Ce sont les Tricastini, peuplade gauloise qui donnèrent leur nom à la région. Il semble qu’ils édifièrent une ville sur la colline de Barri (du celte « Bar » signifiant rempart) appréciable pour sa position défendable dominant la vallée du Rhône. Cet oppidum (habitat fortifié de hauteur) devint capitale des Tricastini du IVè à la fin du 1er siècle avant J.C. avant l’occupation romaine. La présence des Tricastini dans la plaine est par ailleurs attestée par un habitat du Vè siècle avant notre ère découvert dans la cour de l’hôtel de l’Esplan, dans le centre historique de Saint Paul Trois Châteaux.


Augusta tricastinorum, Capitale du Tricastin gallo-romain


Sous l’Empire romain, une véritable cité fut fondée dans la plaine au détriment de Barri, site perché ne permettant pas un développement urbain classique.
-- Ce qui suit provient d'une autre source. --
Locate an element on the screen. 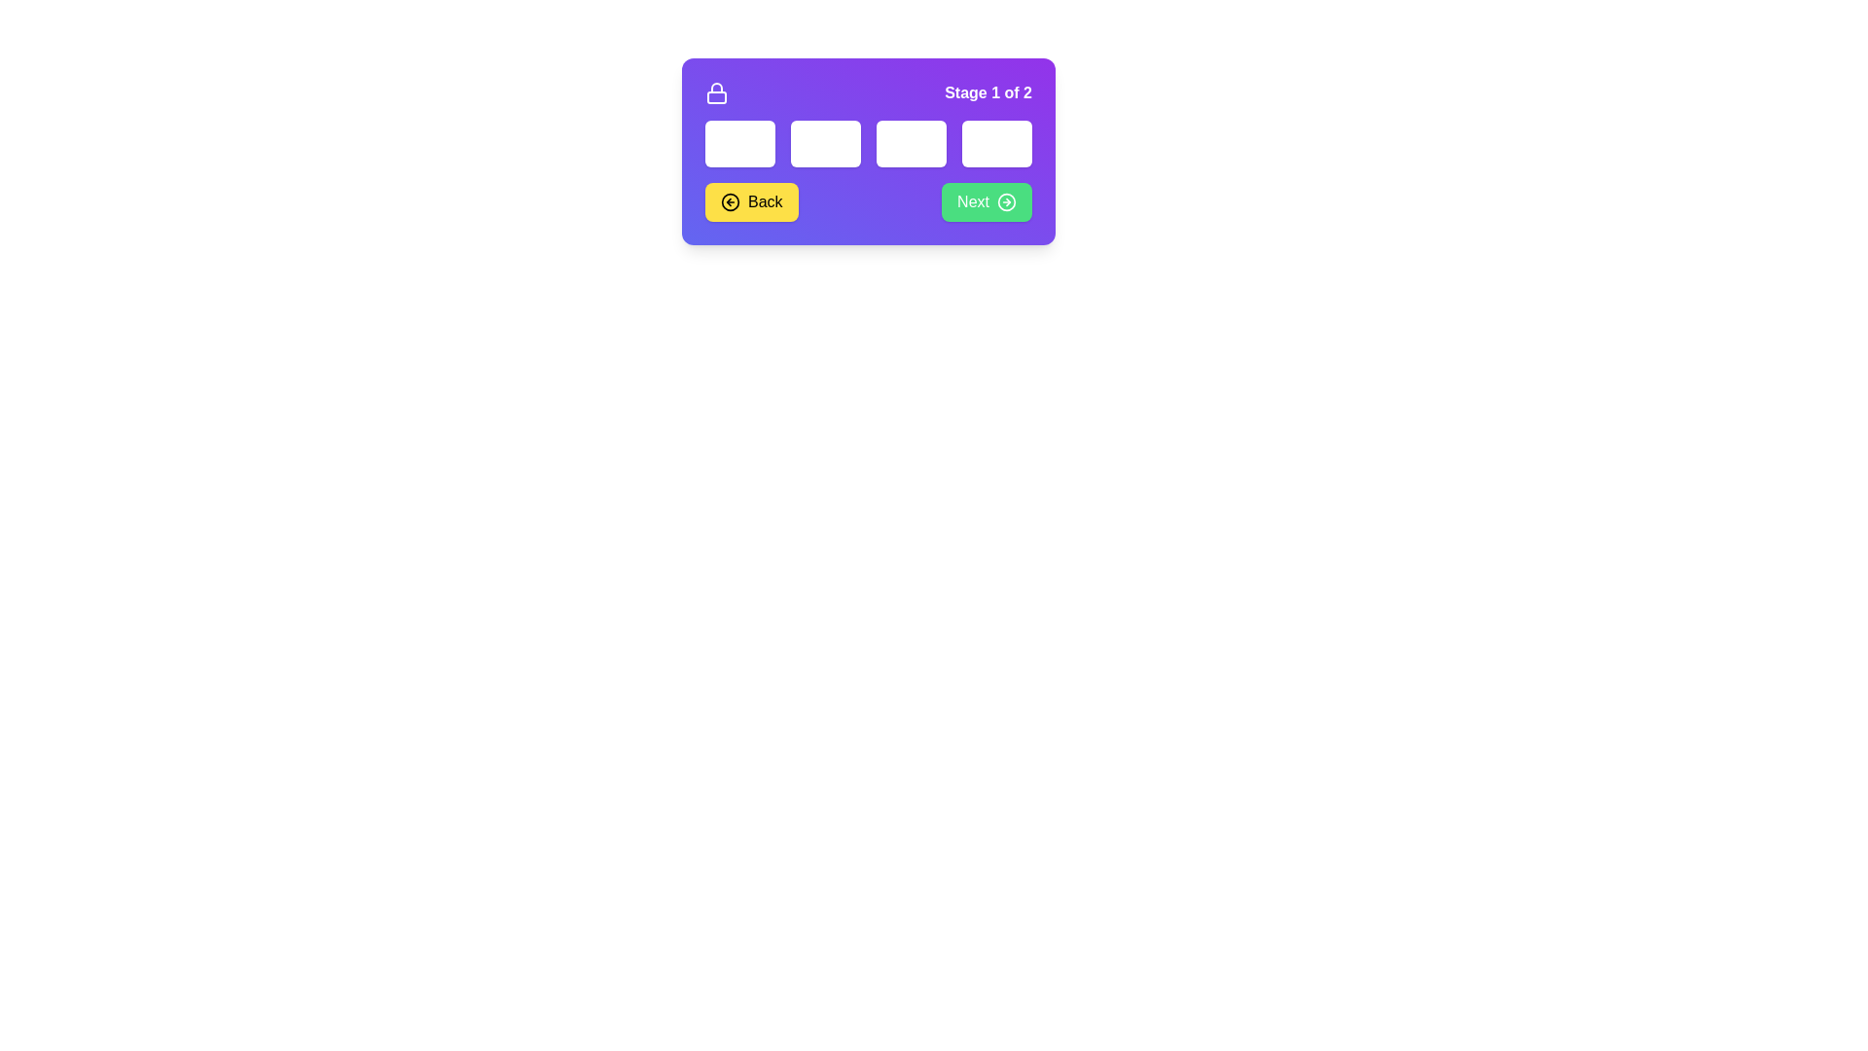  the static text label displaying 'Stage 1 of 2' in bold white font on a purple background, located in the top-right corner of the card-like interface is located at coordinates (988, 93).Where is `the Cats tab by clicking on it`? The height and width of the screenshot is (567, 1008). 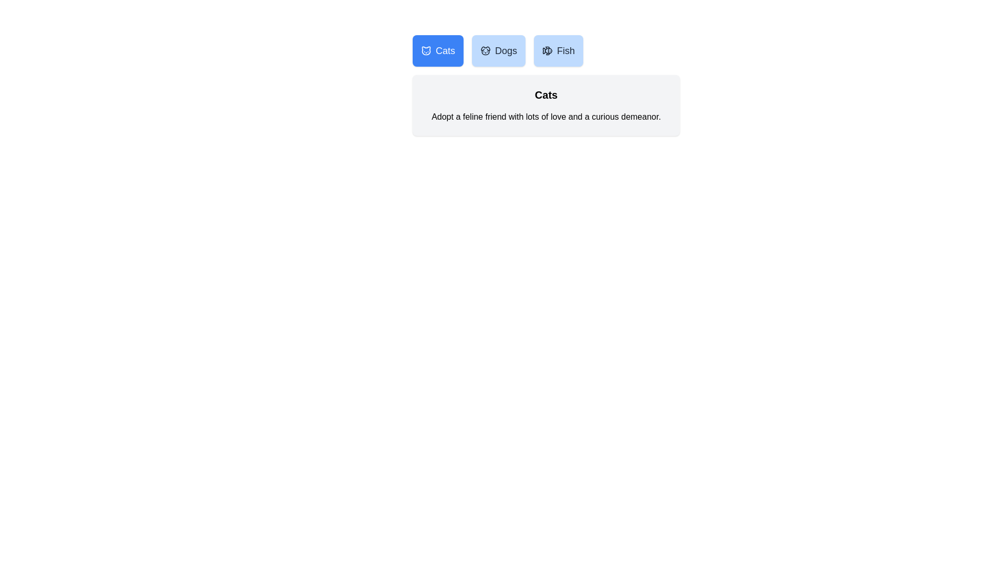 the Cats tab by clicking on it is located at coordinates (438, 50).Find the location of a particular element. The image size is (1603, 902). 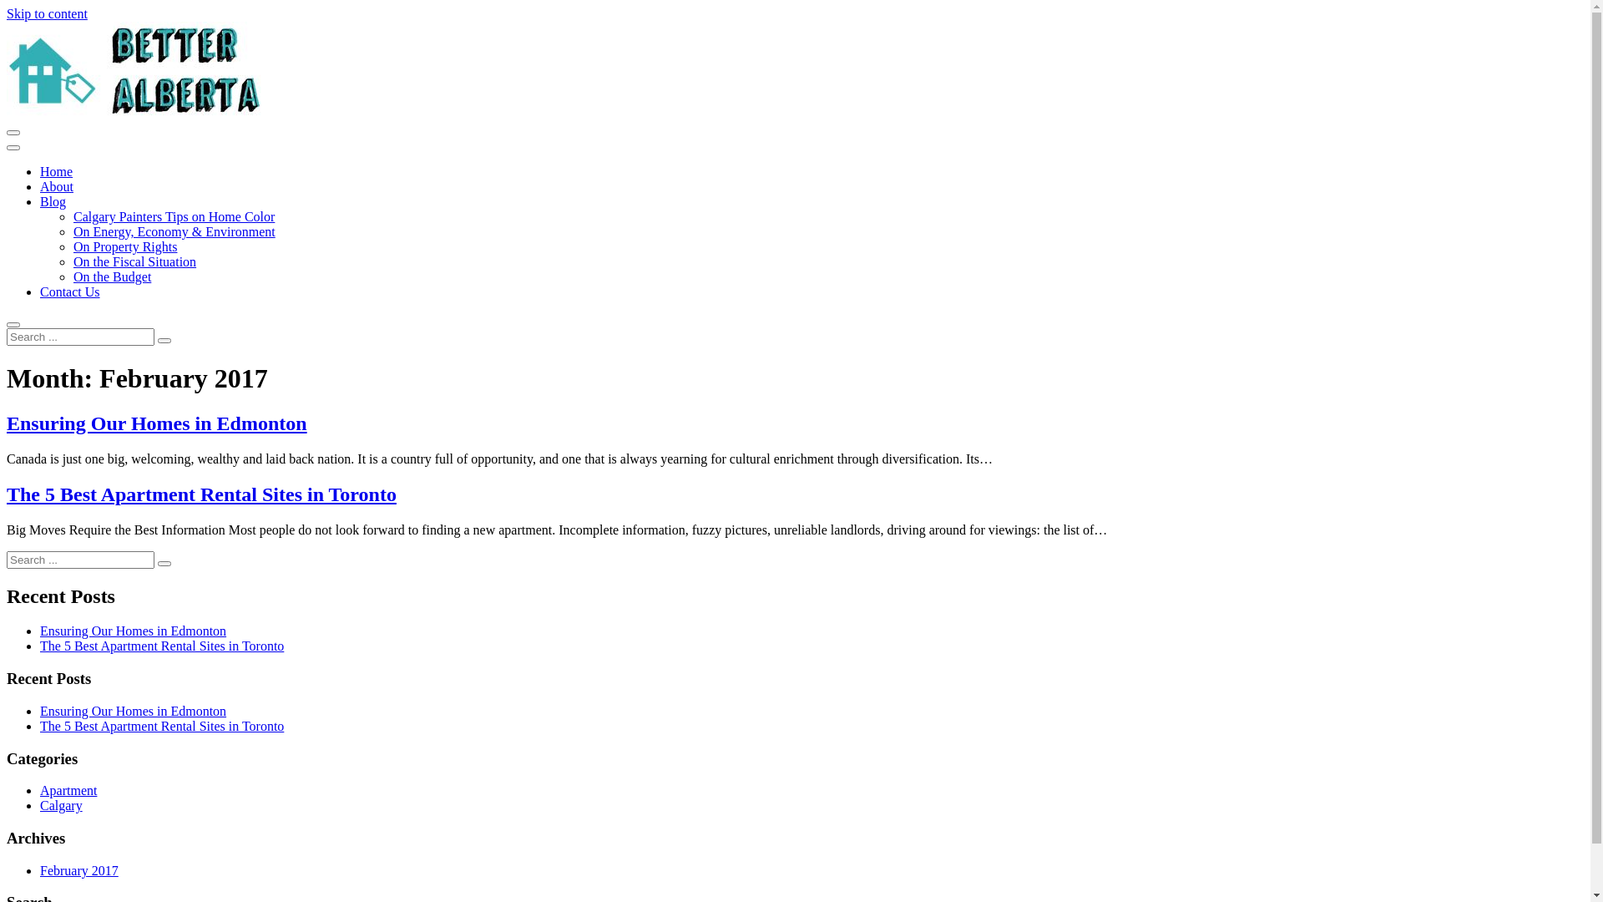

'Calgary Painters Tips on Home Color' is located at coordinates (174, 215).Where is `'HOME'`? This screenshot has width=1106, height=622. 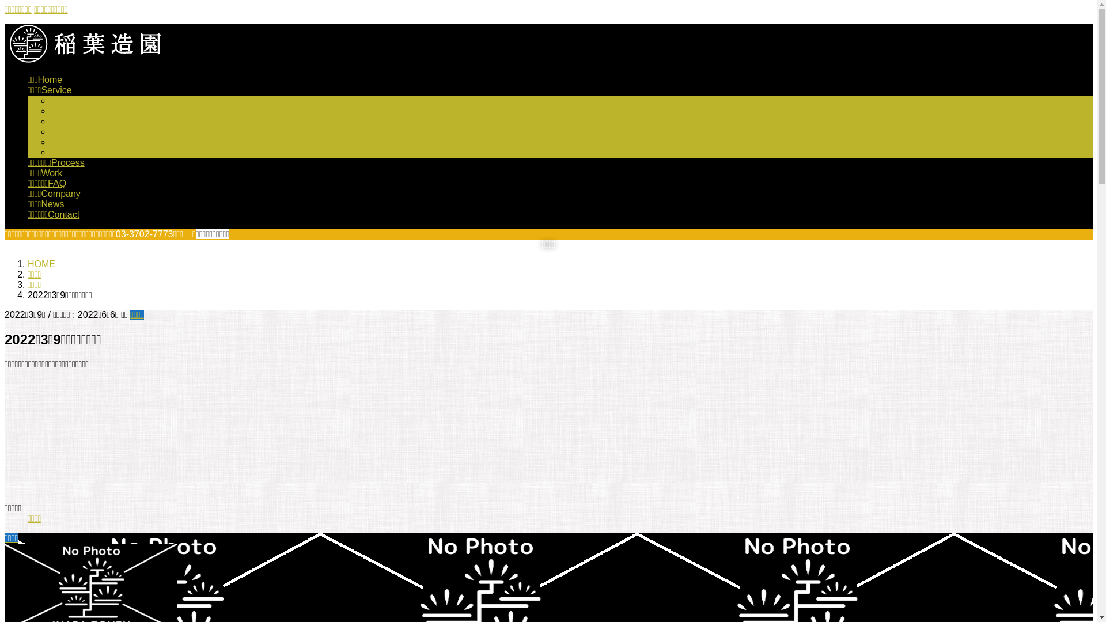
'HOME' is located at coordinates (28, 264).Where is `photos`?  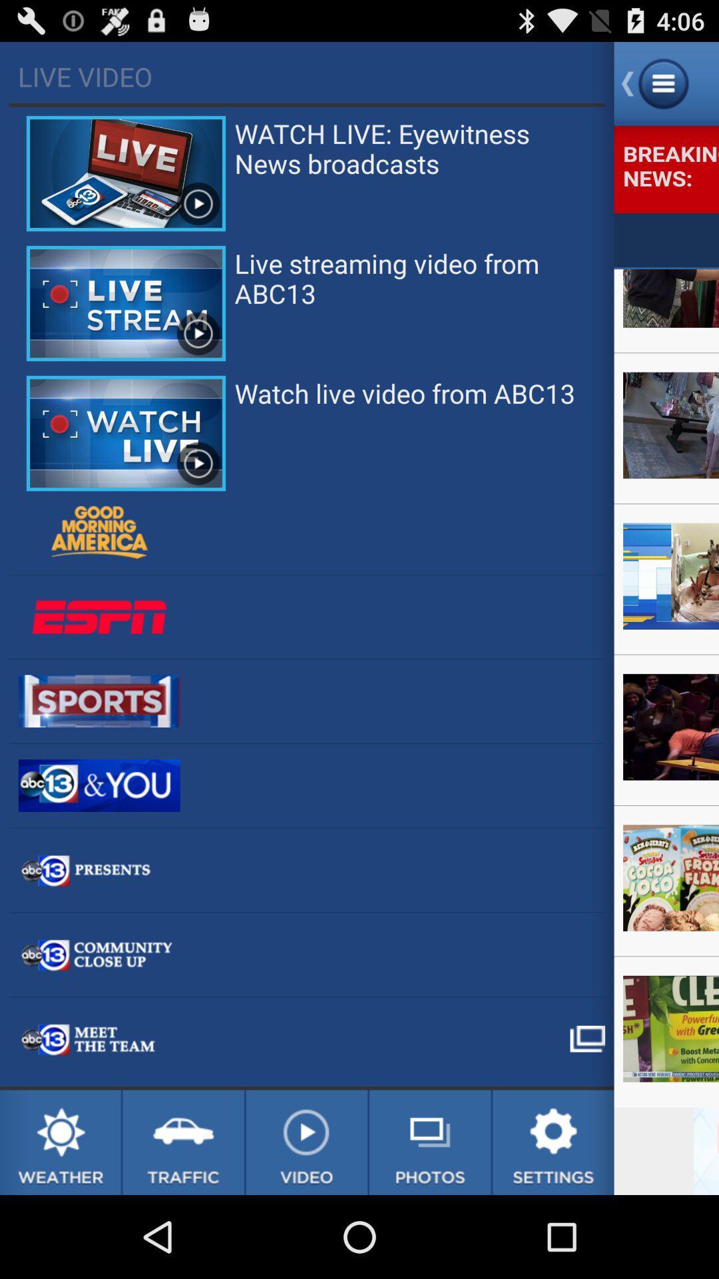
photos is located at coordinates (430, 1142).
Située dans un vallon semi-circulaire entouré de collines, Augusta Tricastinorum devint alors la capitale du Tricastin Romain au cours de la Pax Romana. Elle aurait été élevée au rang de colonie latine de la Narbonnaise, Municipe détenant le pouvoir politique et administratif, représentant Rome, honneur dont peu de villes de la Province romaine peuvent s’enorgueillir. Elle fut dotée d’une enceinte s’inscrivant dans une centurie d’un des cadastres romains découverts à Orange.

Cette période nous a légué des collections archéologiques d’un intérêt culturel considérable, aujourd’hui propriété du Musée d’Archéologie Tricastine. Concernant l’organisation, de la ville antique intra muros nous sont parvenus quelques vestiges datés du Ier au IIIè siècle dont une mosaïque d’une dimension exceptionnelle (104,40 m2). Des indices témoignent d’une activité artisanale et résidentielle dans un autre quartier comme celle des bronziers.

Aucun édifice public n’a été conservé excepté un mur en grand appareil percé d’une porte mais l’ampleur de la ville n’a été véritablement révélée que lors de la mise au jour d’un site majeur :
la nécropole (ou cimetière) gallo-romaine du Valladas.
Ce quartier se trouvait alors en dehors de l’agglomération selon la coutume antique. Plus de 240 tombes datables du Ier au IIe siècle ont livré de magnifiques objets accompagnant les défunts dans leur voyage : des éléments de parures, des miroirs, des services entiers de vaisselle, des lampes à huile, des médailles (monnaies)…

Au Bas-Empire, la puissance de Rome s’affaiblit. Et au IVè siècle alors que la Gaule romaine se christianise, la cité devint siège d’un évêché et fut rebaptisée Civitas Tricastinorum.